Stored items
---
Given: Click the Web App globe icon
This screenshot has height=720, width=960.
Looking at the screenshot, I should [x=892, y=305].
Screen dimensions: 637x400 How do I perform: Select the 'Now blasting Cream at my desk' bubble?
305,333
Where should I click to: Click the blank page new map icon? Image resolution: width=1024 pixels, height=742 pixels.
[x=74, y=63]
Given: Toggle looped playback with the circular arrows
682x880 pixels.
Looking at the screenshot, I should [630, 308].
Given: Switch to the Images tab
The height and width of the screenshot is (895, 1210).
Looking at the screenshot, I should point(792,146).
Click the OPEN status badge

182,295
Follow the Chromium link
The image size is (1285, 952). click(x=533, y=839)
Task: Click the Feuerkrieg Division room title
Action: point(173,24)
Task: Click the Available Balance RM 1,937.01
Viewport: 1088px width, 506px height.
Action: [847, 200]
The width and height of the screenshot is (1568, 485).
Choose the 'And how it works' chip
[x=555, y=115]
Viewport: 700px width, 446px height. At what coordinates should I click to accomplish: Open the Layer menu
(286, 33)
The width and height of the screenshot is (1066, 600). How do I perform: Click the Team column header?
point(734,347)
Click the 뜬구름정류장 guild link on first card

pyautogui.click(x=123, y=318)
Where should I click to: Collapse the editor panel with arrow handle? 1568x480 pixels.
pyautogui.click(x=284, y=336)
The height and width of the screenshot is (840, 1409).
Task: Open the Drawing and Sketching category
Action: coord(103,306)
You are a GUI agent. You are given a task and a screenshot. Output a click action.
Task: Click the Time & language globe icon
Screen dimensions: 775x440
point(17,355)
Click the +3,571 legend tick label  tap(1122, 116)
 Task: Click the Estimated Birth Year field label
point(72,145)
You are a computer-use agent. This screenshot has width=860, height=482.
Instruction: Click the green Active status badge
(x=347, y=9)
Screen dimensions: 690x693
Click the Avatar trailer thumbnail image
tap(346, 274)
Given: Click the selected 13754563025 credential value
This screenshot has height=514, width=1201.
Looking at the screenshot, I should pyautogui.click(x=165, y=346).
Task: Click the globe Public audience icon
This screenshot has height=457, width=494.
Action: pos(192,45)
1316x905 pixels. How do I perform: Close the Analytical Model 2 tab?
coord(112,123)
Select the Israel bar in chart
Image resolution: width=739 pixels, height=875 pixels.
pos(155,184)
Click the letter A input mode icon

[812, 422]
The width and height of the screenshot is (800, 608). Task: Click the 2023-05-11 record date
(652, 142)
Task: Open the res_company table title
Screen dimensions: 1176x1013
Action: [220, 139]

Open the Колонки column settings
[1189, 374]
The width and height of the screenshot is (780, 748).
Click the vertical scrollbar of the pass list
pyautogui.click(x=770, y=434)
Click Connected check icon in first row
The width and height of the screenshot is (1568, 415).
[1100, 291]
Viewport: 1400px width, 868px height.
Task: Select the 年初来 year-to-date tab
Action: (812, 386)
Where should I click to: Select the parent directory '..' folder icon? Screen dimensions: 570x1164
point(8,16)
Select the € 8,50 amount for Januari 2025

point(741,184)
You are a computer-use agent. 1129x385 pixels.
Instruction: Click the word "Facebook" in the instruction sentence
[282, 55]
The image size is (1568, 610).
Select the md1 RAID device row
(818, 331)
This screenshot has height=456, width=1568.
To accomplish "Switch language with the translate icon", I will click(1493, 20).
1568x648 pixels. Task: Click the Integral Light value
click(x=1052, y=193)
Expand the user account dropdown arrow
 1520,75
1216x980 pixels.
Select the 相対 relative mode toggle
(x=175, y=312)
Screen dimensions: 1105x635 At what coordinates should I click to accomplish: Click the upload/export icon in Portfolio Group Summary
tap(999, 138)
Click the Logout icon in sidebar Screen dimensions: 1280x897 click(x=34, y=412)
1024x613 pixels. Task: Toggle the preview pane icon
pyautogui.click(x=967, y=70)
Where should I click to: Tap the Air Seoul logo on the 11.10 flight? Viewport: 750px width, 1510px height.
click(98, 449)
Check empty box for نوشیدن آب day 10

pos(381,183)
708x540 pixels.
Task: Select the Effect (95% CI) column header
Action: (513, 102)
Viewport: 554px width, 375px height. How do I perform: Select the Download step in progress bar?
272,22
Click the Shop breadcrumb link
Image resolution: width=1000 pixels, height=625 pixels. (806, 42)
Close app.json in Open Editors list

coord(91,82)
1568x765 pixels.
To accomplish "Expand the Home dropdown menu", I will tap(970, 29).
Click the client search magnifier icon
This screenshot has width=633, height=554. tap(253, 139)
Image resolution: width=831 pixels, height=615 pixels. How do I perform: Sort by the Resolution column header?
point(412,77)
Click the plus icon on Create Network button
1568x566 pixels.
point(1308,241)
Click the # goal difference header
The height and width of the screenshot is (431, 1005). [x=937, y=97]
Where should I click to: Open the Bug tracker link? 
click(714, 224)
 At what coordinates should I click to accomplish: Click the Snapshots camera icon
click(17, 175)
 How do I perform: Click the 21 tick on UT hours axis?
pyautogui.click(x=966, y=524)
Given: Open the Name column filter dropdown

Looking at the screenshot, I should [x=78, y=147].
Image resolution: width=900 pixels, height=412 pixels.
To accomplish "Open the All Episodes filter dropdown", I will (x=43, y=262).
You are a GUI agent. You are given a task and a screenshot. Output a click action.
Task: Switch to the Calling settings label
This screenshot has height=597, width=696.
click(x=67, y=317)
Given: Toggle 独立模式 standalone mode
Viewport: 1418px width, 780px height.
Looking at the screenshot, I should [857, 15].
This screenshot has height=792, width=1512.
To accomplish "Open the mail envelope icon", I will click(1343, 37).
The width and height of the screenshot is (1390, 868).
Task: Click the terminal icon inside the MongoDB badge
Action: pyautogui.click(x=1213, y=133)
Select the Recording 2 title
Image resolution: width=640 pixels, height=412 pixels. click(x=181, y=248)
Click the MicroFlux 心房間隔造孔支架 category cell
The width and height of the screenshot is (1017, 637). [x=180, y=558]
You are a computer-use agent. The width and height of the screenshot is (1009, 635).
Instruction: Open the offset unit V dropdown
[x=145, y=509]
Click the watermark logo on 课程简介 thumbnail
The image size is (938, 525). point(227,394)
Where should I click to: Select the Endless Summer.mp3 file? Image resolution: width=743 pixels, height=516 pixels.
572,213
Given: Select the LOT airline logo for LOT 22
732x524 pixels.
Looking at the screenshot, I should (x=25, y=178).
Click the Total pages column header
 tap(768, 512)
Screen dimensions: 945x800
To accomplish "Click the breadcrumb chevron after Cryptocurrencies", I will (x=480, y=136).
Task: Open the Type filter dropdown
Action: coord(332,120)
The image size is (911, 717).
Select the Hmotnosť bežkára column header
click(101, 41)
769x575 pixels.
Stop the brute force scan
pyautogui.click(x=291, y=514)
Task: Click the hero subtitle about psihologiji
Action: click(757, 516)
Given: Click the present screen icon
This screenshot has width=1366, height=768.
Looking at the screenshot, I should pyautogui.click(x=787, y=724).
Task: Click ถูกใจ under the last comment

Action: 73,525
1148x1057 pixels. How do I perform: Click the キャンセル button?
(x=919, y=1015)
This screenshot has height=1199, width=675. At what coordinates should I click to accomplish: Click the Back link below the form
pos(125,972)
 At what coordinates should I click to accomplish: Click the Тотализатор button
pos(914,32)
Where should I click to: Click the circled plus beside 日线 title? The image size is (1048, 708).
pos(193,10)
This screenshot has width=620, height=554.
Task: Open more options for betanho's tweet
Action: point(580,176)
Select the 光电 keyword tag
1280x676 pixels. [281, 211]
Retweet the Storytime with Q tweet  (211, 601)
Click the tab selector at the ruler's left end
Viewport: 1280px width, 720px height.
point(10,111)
---
• What you should do
The data must be output in full, exactly as given.

• Response area
Given: Click the Web App globe icon
This screenshot has height=720, width=960.
Looking at the screenshot, I should [x=892, y=305].
Screen dimensions: 637x400 How do I perform: Select the 'Now blasting Cream at my desk' bubble?
305,333
Where should I click to: Click the blank page new map icon? Image resolution: width=1024 pixels, height=742 pixels.
[x=74, y=63]
Given: Toggle looped playback with the circular arrows
682x880 pixels.
Looking at the screenshot, I should [630, 308].
Given: Switch to the Images tab
The height and width of the screenshot is (895, 1210).
Looking at the screenshot, I should point(792,146).
Click the OPEN status badge

182,295
Follow the Chromium link
The image size is (1285, 952). click(x=533, y=839)
Task: Click the Feuerkrieg Division room title
Action: point(173,24)
Task: Click the Available Balance RM 1,937.01
Viewport: 1088px width, 506px height.
Action: [847, 200]
The width and height of the screenshot is (1568, 485).
Choose the 'And how it works' chip
[x=555, y=115]
Viewport: 700px width, 446px height. At what coordinates should I click to accomplish: Open the Layer menu
(286, 33)
The width and height of the screenshot is (1066, 600). How do I perform: Click the Team column header?
point(734,347)
Click the 뜬구름정류장 guild link on first card

pyautogui.click(x=123, y=318)
Where should I click to: Collapse the editor panel with arrow handle? 1568x480 pixels.
pyautogui.click(x=284, y=336)
The height and width of the screenshot is (840, 1409).
Task: Open the Drawing and Sketching category
Action: coord(103,306)
You are a GUI agent. You are given a task and a screenshot. Output a click action.
Task: Click the Time & language globe icon
Screen dimensions: 775x440
point(17,355)
Click the +3,571 legend tick label  tap(1122, 116)
 Task: Click the Estimated Birth Year field label
point(72,145)
You are a computer-use agent. This screenshot has width=860, height=482.
Instruction: Click the green Active status badge
(x=347, y=9)
Screen dimensions: 690x693
Click the Avatar trailer thumbnail image
tap(346, 274)
Given: Click the selected 13754563025 credential value
This screenshot has height=514, width=1201.
Looking at the screenshot, I should pyautogui.click(x=165, y=346).
Task: Click the globe Public audience icon
This screenshot has height=457, width=494.
Action: pos(192,45)
1316x905 pixels. How do I perform: Close the Analytical Model 2 tab?
coord(112,123)
Select the Israel bar in chart
Image resolution: width=739 pixels, height=875 pixels.
pos(155,184)
Click the letter A input mode icon

[812, 422]
The width and height of the screenshot is (800, 608). Task: Click the 2023-05-11 record date
(652, 142)
Task: Open the res_company table title
Screen dimensions: 1176x1013
Action: [220, 139]

Open the Колонки column settings
[1189, 374]
The width and height of the screenshot is (780, 748).
Click the vertical scrollbar of the pass list
pyautogui.click(x=770, y=434)
Click Connected check icon in first row
The width and height of the screenshot is (1568, 415).
[1100, 291]
Viewport: 1400px width, 868px height.
Task: Select the 年初来 year-to-date tab
Action: (812, 386)
Where should I click to: Select the parent directory '..' folder icon? Screen dimensions: 570x1164
point(8,16)
Select the € 8,50 amount for Januari 2025

point(741,184)
You are a computer-use agent. 1129x385 pixels.
Instruction: Click the word "Facebook" in the instruction sentence
[282, 55]
The image size is (1568, 610).
Select the md1 RAID device row
(818, 331)
This screenshot has height=456, width=1568.
To accomplish "Switch language with the translate icon", I will click(1493, 20).
1568x648 pixels. Task: Click the Integral Light value
click(x=1052, y=193)
Expand the user account dropdown arrow
 1520,75
1216x980 pixels.
Select the 相対 relative mode toggle
(x=175, y=312)
Screen dimensions: 1105x635 At what coordinates should I click to accomplish: Click the upload/export icon in Portfolio Group Summary
tap(999, 138)
Click the Logout icon in sidebar Screen dimensions: 1280x897 click(x=34, y=412)
1024x613 pixels. Task: Toggle the preview pane icon
pyautogui.click(x=967, y=70)
Where should I click to: Tap the Air Seoul logo on the 11.10 flight? Viewport: 750px width, 1510px height.
click(98, 449)
Check empty box for نوشیدن آب day 10

pos(381,183)
708x540 pixels.
Task: Select the Effect (95% CI) column header
Action: (513, 102)
Viewport: 554px width, 375px height. How do I perform: Select the Download step in progress bar?
272,22
Click the Shop breadcrumb link
Image resolution: width=1000 pixels, height=625 pixels. (806, 42)
Close app.json in Open Editors list

coord(91,82)
1568x765 pixels.
To accomplish "Expand the Home dropdown menu", I will tap(970, 29).
Click the client search magnifier icon
This screenshot has width=633, height=554. tap(253, 139)
Image resolution: width=831 pixels, height=615 pixels. How do I perform: Sort by the Resolution column header?
point(412,77)
Click the plus icon on Create Network button
1568x566 pixels.
point(1308,241)
Click the # goal difference header
The height and width of the screenshot is (431, 1005). [x=937, y=97]
Where should I click to: Open the Bug tracker link? 
click(714, 224)
 At what coordinates should I click to accomplish: Click the Snapshots camera icon
click(17, 175)
 How do I perform: Click the 21 tick on UT hours axis?
pyautogui.click(x=966, y=524)
Given: Open the Name column filter dropdown

Looking at the screenshot, I should [x=78, y=147].
Image resolution: width=900 pixels, height=412 pixels.
To accomplish "Open the All Episodes filter dropdown", I will (x=43, y=262).
You are a GUI agent. You are given a task and a screenshot. Output a click action.
Task: Switch to the Calling settings label
This screenshot has height=597, width=696.
click(x=67, y=317)
Given: Toggle 独立模式 standalone mode
Viewport: 1418px width, 780px height.
Looking at the screenshot, I should [857, 15].
This screenshot has height=792, width=1512.
To accomplish "Open the mail envelope icon", I will click(1343, 37).
The width and height of the screenshot is (1390, 868).
Task: Click the terminal icon inside the MongoDB badge
Action: pyautogui.click(x=1213, y=133)
Select the Recording 2 title
Image resolution: width=640 pixels, height=412 pixels. click(x=181, y=248)
Click the MicroFlux 心房間隔造孔支架 category cell
The width and height of the screenshot is (1017, 637). [x=180, y=558]
You are a computer-use agent. The width and height of the screenshot is (1009, 635).
Instruction: Open the offset unit V dropdown
[x=145, y=509]
Click the watermark logo on 课程简介 thumbnail
The image size is (938, 525). point(227,394)
Where should I click to: Select the Endless Summer.mp3 file? Image resolution: width=743 pixels, height=516 pixels.
572,213
Given: Select the LOT airline logo for LOT 22
732x524 pixels.
Looking at the screenshot, I should (x=25, y=178).
Click the Total pages column header
 tap(768, 512)
Screen dimensions: 945x800
To accomplish "Click the breadcrumb chevron after Cryptocurrencies", I will (x=480, y=136).
Task: Open the Type filter dropdown
Action: coord(332,120)
The image size is (911, 717).
Select the Hmotnosť bežkára column header
click(101, 41)
769x575 pixels.
Stop the brute force scan
pyautogui.click(x=291, y=514)
Task: Click the hero subtitle about psihologiji
Action: click(757, 516)
Given: Click the present screen icon
This screenshot has width=1366, height=768.
Looking at the screenshot, I should pyautogui.click(x=787, y=724).
Task: Click ถูกใจ under the last comment

Action: 73,525
1148x1057 pixels. How do I perform: Click the キャンセル button?
(x=919, y=1015)
This screenshot has height=1199, width=675. At what coordinates should I click to accomplish: Click the Back link below the form
pos(125,972)
 At what coordinates should I click to accomplish: Click the Тотализатор button
pos(914,32)
Where should I click to: Click the circled plus beside 日线 title? The image size is (1048, 708).
pos(193,10)
This screenshot has width=620, height=554.
Task: Open more options for betanho's tweet
Action: point(580,176)
Select the 光电 keyword tag
1280x676 pixels. [281, 211]
Retweet the Storytime with Q tweet  (211, 601)
Click the tab selector at the ruler's left end
Viewport: 1280px width, 720px height.
point(10,111)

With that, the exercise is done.